▶ _SET TASK_
Can you rewrite the records from the line with "Click the Momentum Signal legend text" to the line with "pyautogui.click(x=46, y=149)", both lines included and requests kept, scaling every coordinate in the answers by 2.5 and rounding to whole numbers, with halves rounded up? Leave the pictures out.

▼

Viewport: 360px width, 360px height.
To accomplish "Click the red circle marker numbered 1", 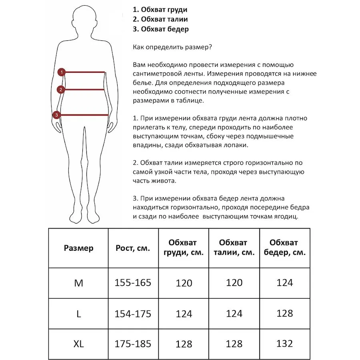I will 61,72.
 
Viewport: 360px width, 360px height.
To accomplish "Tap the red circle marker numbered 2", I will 61,90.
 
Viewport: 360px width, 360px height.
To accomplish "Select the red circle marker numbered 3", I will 57,115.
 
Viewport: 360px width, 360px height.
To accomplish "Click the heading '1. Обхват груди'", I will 160,10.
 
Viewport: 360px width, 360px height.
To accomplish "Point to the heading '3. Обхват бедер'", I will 161,29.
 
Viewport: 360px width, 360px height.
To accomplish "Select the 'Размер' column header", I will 78,248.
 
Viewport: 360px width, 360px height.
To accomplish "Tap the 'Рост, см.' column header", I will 133,248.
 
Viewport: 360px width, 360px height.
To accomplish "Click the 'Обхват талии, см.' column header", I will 234,248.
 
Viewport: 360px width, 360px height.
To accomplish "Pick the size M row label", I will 78,283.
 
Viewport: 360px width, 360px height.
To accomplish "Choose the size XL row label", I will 78,344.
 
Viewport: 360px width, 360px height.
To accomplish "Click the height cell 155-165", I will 133,283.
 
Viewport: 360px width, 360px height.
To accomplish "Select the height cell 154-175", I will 133,314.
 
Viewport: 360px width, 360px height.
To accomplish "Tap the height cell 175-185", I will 133,344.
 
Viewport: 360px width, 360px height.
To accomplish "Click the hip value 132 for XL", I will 284,343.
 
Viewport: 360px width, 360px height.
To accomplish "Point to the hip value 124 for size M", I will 284,283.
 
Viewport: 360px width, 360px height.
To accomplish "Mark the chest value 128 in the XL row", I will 184,344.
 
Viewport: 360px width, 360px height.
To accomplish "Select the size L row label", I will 78,314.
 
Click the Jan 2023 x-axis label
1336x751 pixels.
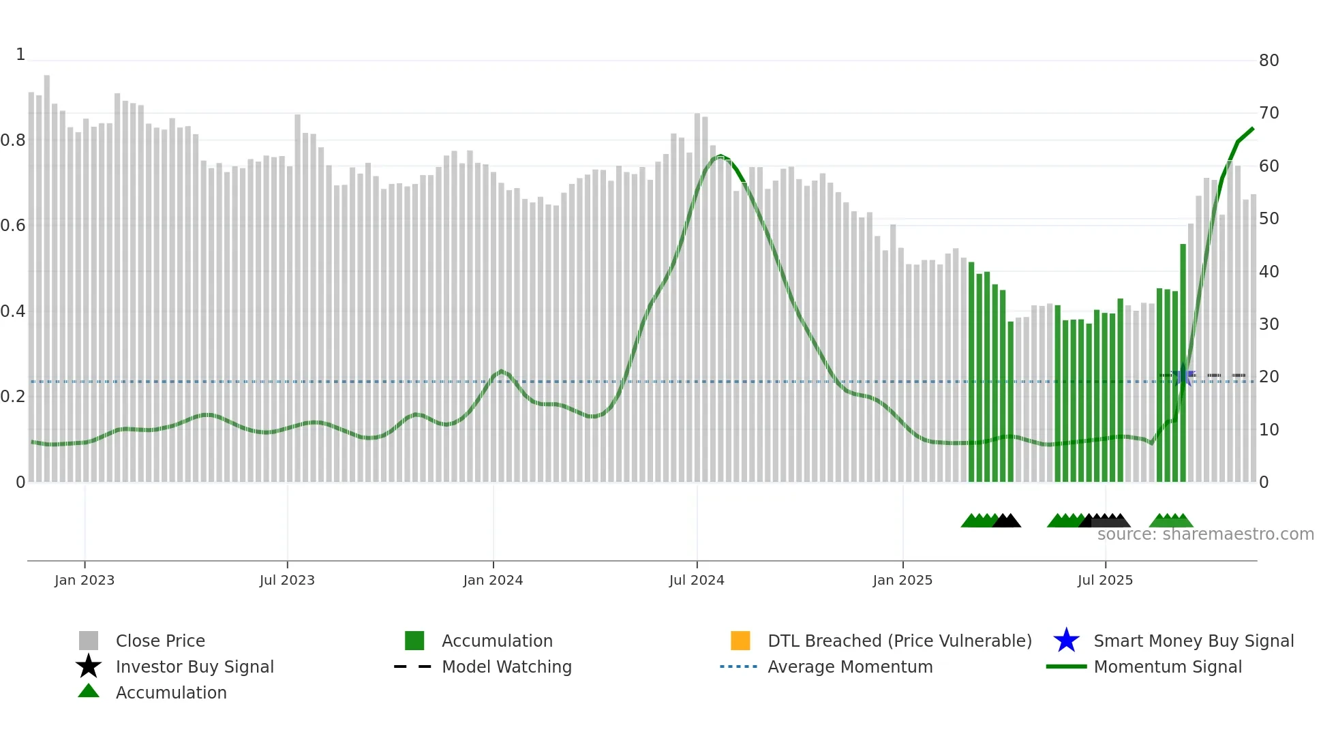tap(85, 580)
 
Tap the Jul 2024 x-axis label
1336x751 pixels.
tap(697, 580)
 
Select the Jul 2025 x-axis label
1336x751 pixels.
tap(1105, 580)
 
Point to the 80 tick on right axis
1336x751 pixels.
tap(1269, 61)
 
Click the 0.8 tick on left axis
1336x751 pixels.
tap(13, 140)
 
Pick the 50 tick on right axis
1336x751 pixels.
tap(1269, 219)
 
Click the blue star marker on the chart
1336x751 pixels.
tap(1184, 375)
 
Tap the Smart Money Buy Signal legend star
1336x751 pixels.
tap(1066, 641)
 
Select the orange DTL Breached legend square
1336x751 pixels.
tap(740, 641)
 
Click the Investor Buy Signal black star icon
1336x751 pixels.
tap(89, 666)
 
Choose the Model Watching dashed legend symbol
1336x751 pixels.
tap(413, 666)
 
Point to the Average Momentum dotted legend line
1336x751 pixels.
tap(739, 666)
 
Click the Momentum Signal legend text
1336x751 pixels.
tap(1168, 666)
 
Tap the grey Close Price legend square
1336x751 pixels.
tap(89, 641)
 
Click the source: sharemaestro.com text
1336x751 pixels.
tap(1205, 534)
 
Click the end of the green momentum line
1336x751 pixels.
tap(1253, 128)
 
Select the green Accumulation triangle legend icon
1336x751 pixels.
tap(89, 691)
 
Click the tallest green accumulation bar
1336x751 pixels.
tap(1183, 361)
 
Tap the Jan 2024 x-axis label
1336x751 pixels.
tap(493, 580)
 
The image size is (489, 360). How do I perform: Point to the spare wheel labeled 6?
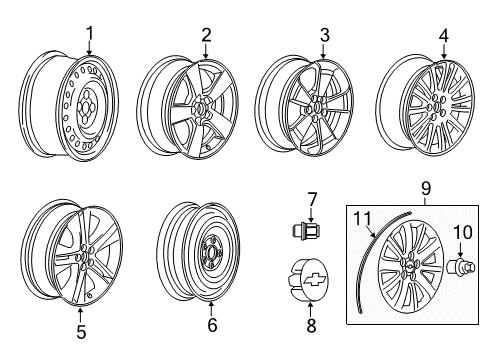(199, 249)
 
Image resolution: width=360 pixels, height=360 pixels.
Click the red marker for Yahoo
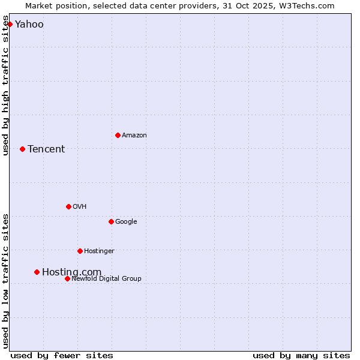pyautogui.click(x=10, y=25)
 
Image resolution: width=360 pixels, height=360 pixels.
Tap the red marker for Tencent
pyautogui.click(x=22, y=149)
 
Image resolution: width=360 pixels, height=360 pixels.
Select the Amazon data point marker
pyautogui.click(x=118, y=135)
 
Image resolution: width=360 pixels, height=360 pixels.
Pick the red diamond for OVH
pyautogui.click(x=68, y=206)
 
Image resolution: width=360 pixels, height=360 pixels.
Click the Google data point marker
pyautogui.click(x=111, y=221)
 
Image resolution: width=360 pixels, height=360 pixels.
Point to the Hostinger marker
pyautogui.click(x=80, y=251)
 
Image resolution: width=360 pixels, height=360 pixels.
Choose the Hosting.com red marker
pyautogui.click(x=37, y=272)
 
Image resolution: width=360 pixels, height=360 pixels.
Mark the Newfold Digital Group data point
pyautogui.click(x=67, y=278)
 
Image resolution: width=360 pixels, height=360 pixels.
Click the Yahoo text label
pyautogui.click(x=29, y=25)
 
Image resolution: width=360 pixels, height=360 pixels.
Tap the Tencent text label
pyautogui.click(x=46, y=149)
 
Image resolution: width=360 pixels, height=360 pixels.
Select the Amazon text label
pyautogui.click(x=134, y=136)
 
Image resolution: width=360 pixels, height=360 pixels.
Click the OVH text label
pyautogui.click(x=80, y=207)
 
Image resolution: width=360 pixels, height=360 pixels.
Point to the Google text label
pyautogui.click(x=126, y=222)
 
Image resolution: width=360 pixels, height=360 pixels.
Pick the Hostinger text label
pyautogui.click(x=99, y=251)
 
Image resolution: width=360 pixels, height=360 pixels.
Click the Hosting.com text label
pyautogui.click(x=71, y=272)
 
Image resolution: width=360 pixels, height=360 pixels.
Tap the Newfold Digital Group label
pyautogui.click(x=106, y=279)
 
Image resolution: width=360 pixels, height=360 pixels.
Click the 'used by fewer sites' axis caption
pyautogui.click(x=62, y=355)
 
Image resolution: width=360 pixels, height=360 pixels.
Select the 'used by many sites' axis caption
pyautogui.click(x=301, y=355)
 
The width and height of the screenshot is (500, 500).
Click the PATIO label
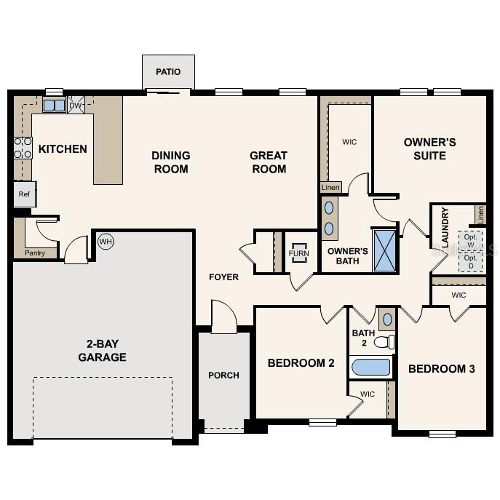(x=168, y=72)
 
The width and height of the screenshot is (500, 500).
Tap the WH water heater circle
(x=106, y=241)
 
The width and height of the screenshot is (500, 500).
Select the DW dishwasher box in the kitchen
(x=76, y=106)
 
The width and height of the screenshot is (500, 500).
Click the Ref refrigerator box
(x=24, y=194)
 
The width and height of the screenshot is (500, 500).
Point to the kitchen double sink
(x=54, y=106)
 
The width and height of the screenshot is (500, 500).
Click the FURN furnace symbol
(x=299, y=253)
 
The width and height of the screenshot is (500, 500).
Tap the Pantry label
(x=35, y=253)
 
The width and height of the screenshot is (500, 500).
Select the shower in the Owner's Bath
(x=384, y=250)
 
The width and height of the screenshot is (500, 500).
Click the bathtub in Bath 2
(x=371, y=366)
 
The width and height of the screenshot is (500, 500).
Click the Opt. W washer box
(x=470, y=240)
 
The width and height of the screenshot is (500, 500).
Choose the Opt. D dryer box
(x=470, y=261)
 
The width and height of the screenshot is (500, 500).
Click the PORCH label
(x=223, y=375)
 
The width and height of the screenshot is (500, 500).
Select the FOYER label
(x=223, y=277)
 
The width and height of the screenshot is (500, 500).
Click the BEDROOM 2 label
(x=301, y=362)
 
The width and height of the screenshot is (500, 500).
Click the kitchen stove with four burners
(x=23, y=148)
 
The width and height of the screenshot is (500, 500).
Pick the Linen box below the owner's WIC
(x=330, y=188)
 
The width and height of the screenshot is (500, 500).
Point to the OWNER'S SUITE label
(x=429, y=148)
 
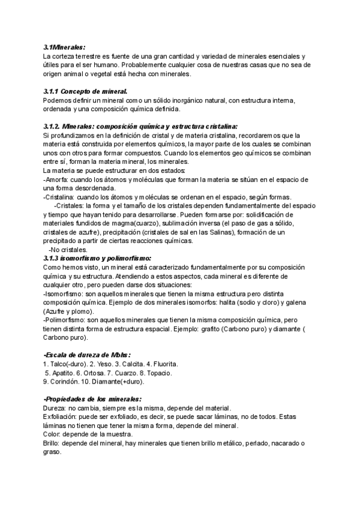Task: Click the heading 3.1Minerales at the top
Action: coord(64,47)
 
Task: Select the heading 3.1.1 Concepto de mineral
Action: coord(85,91)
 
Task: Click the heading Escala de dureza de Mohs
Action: coord(88,355)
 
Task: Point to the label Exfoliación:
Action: coord(65,417)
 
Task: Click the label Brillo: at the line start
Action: coord(55,443)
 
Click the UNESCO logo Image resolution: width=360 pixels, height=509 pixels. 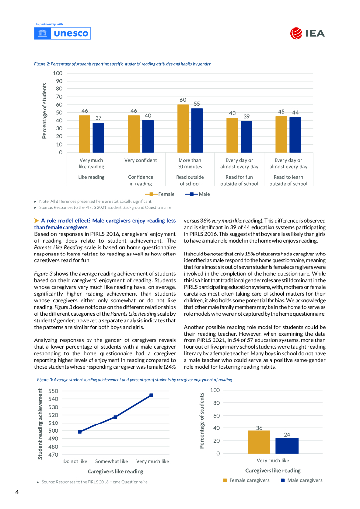tap(62, 33)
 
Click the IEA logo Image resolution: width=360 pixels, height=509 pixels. tap(307, 33)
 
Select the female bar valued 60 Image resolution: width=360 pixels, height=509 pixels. tap(183, 129)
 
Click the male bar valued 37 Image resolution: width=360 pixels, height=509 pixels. tap(98, 138)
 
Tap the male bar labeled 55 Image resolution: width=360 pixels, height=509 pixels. tap(197, 131)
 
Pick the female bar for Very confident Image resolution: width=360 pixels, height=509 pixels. tap(134, 134)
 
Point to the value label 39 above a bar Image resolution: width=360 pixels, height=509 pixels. tap(247, 116)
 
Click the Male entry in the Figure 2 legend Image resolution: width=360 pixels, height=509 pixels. tap(198, 194)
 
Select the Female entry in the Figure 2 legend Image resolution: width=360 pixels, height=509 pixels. tap(160, 194)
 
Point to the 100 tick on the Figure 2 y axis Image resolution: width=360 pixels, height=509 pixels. tap(58, 73)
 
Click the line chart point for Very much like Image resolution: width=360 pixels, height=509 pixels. tap(151, 395)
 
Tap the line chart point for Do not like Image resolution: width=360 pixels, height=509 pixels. tap(80, 432)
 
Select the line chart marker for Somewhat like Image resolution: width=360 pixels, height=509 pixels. tap(115, 417)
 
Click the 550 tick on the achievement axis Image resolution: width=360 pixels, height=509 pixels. tap(53, 391)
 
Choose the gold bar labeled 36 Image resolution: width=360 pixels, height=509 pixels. tap(259, 442)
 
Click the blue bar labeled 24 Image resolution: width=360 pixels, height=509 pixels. tap(287, 446)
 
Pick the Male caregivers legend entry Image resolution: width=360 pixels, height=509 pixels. tap(301, 480)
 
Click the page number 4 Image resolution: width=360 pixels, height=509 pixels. tap(17, 492)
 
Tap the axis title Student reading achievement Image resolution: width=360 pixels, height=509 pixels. tap(40, 424)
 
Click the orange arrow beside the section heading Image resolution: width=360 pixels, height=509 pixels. tap(36, 220)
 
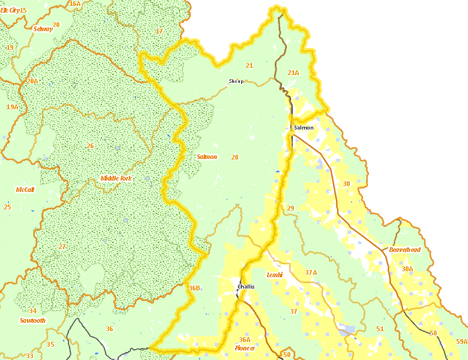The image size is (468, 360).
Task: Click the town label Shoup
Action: pyautogui.click(x=236, y=81)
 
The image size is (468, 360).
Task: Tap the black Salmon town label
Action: pyautogui.click(x=304, y=128)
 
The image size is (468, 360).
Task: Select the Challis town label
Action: pyautogui.click(x=246, y=287)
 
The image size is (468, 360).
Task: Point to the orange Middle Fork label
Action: pyautogui.click(x=116, y=179)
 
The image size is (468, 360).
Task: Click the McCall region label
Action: pyautogui.click(x=25, y=190)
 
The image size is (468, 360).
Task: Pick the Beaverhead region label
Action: pyautogui.click(x=405, y=249)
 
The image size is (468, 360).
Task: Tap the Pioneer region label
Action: pyautogui.click(x=245, y=349)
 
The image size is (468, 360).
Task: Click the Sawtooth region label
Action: pyautogui.click(x=32, y=320)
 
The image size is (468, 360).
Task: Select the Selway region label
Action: pyautogui.click(x=43, y=28)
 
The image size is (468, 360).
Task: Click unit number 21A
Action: pyautogui.click(x=293, y=73)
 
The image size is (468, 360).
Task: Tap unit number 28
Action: pyautogui.click(x=235, y=157)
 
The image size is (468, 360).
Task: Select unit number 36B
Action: pyautogui.click(x=194, y=289)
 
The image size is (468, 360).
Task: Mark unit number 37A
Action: pyautogui.click(x=311, y=272)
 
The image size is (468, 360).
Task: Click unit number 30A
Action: pyautogui.click(x=407, y=269)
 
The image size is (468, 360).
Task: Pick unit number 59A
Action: pyautogui.click(x=461, y=341)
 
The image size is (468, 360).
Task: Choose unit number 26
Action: pyautogui.click(x=90, y=146)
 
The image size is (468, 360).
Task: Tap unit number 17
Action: pyautogui.click(x=159, y=31)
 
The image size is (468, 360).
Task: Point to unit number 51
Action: pyautogui.click(x=380, y=329)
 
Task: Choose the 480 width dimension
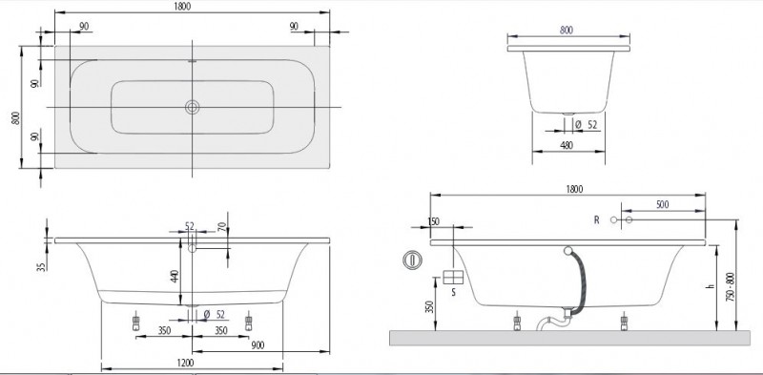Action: click(x=567, y=146)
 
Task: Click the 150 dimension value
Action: click(x=435, y=221)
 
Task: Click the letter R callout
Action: click(x=597, y=220)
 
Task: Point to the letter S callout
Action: click(x=454, y=292)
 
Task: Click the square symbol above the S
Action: click(x=454, y=277)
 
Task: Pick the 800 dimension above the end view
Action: click(x=567, y=30)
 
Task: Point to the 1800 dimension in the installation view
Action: click(x=573, y=188)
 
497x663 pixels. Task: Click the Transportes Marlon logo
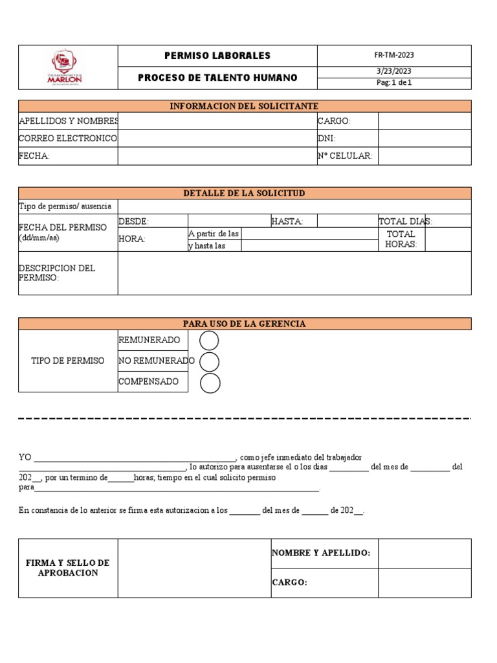tap(67, 67)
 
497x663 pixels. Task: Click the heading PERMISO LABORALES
tap(217, 56)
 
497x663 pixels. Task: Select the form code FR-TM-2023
tap(394, 56)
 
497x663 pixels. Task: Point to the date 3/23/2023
tap(394, 72)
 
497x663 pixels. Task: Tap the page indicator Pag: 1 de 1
tap(394, 83)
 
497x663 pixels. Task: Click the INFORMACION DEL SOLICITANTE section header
tap(245, 106)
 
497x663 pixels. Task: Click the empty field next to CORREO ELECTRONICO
tap(217, 139)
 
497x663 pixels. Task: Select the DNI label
tap(327, 139)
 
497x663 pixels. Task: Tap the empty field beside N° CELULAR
tap(425, 156)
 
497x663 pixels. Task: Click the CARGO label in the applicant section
tap(334, 121)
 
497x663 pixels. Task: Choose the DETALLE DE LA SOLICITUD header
tap(245, 194)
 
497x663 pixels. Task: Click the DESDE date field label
tap(134, 221)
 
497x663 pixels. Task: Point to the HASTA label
tap(287, 221)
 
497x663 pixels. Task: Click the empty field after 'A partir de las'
tap(309, 234)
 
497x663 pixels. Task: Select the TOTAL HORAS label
tap(401, 239)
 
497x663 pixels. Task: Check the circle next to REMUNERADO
tap(210, 341)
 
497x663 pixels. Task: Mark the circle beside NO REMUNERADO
tap(210, 361)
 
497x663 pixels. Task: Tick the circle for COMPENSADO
tap(210, 383)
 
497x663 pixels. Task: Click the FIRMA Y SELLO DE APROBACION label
tap(68, 568)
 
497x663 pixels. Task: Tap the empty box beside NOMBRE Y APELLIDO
tap(425, 553)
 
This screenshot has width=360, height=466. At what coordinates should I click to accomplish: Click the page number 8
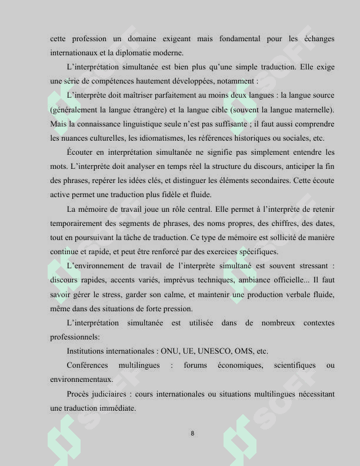point(192,434)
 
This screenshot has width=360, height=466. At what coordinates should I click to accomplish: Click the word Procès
point(79,394)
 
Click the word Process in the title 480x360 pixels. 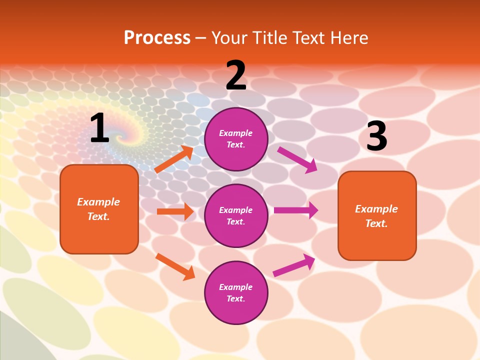click(157, 38)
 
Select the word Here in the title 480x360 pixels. click(348, 38)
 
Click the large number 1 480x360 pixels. click(100, 128)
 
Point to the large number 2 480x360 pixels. click(236, 76)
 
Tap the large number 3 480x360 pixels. click(376, 136)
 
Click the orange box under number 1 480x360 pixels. click(99, 209)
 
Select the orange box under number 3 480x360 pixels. click(377, 216)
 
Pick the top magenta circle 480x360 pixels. click(236, 139)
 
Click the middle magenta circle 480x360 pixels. click(236, 216)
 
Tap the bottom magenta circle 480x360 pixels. click(236, 292)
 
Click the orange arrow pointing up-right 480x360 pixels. click(174, 160)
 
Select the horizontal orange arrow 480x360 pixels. click(175, 212)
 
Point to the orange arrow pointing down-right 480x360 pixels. click(175, 266)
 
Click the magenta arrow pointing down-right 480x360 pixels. click(297, 160)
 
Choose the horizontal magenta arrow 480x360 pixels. click(296, 210)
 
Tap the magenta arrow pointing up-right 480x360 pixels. click(294, 266)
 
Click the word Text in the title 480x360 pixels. click(308, 38)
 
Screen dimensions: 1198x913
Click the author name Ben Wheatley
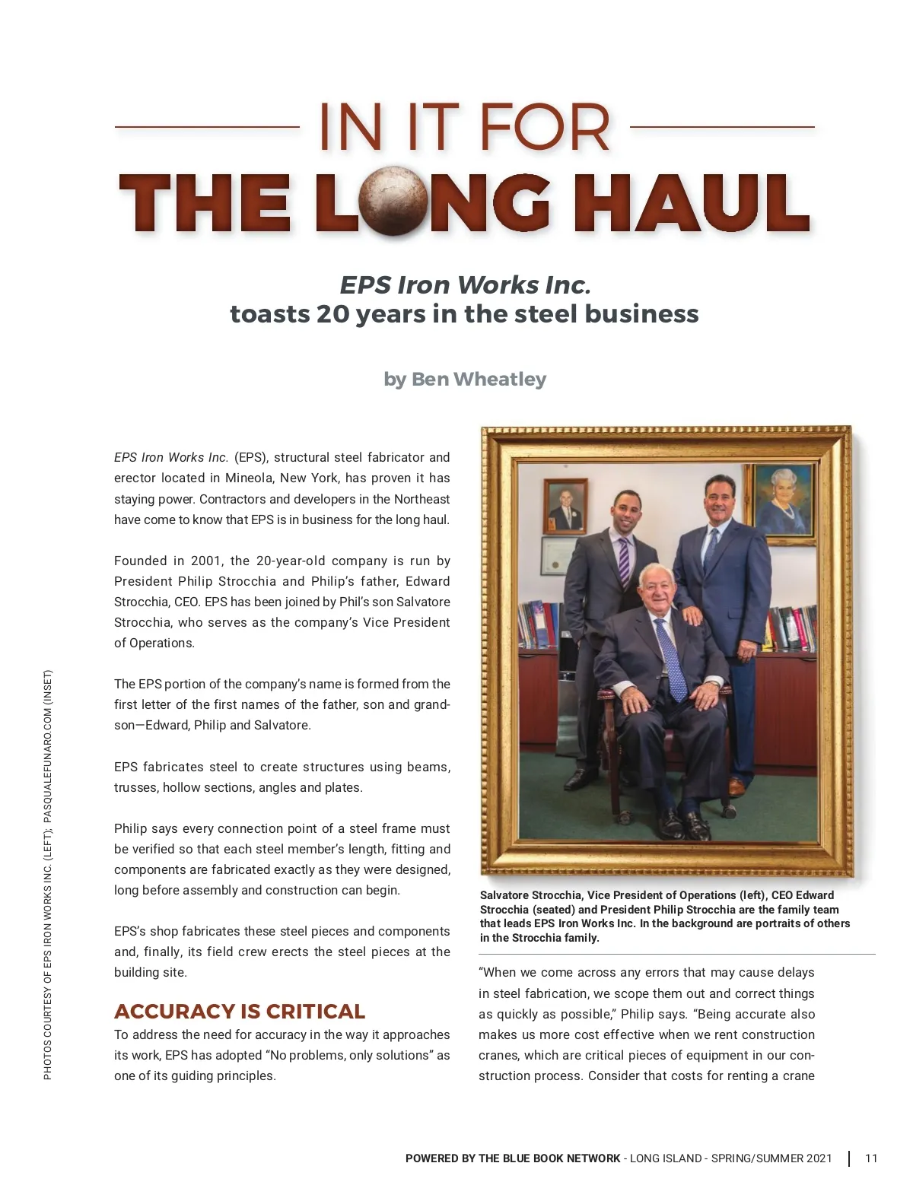[479, 379]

▲

▶ _COMPLETED EXERCISE_
Click the Momentum Signal legend text
1336x751 pixels.
tap(2920, 1665)
 
Tap the grey Close Price legend square
1336x751 pixels.
tap(223, 1603)
 
Click the source: sharemaestro.com text
1336x751 pixels.
tap(3013, 1335)
 
Click the end of the green momentum line
1336x751 pixels.
tap(3133, 320)
 
Select the green Accumulation triangle legend icon
1336x751 pixels.
tap(223, 1728)
 
Click the tallest green accumulation bar
1336x751 pixels.
tap(2958, 903)
 
Tap the Jan 2024 x-axis label
1336x751 pixels.
tap(1233, 1450)
 
The image size is (489, 360). How do I perform: Point to the spare wheel labeled 6?
(498, 623)
 
Image resolution: width=360 pixels, height=360 pixels.
Click the red marker for Yahoo
pyautogui.click(x=25, y=63)
 
Image resolution: width=360 pixels, height=360 pixels.
Tap the red marker for Tencent
pyautogui.click(x=55, y=373)
 
Image resolution: width=360 pixels, height=360 pixels.
Select the Amazon data point marker
pyautogui.click(x=295, y=338)
 
Image resolution: width=360 pixels, height=360 pixels.
Pick the red diamond for OVH
pyautogui.click(x=170, y=515)
 
Image resolution: width=360 pixels, height=360 pixels.
Click the Google data point marker
pyautogui.click(x=278, y=553)
 
Image resolution: width=360 pixels, height=360 pixels.
Point to the Hostinger marker
pyautogui.click(x=200, y=628)
 
Image resolution: width=360 pixels, height=360 pixels.
Choose the Hosting.com red marker
pyautogui.click(x=93, y=680)
 
Image resolution: width=360 pixels, height=360 pixels.
Mark the Newfold Digital Group data point
pyautogui.click(x=168, y=695)
 
Image resolution: width=360 pixels, height=360 pixels.
Click the Yahoo text label
pyautogui.click(x=73, y=63)
 
Image resolution: width=360 pixels, height=360 pixels.
Tap the Tencent text label
pyautogui.click(x=115, y=373)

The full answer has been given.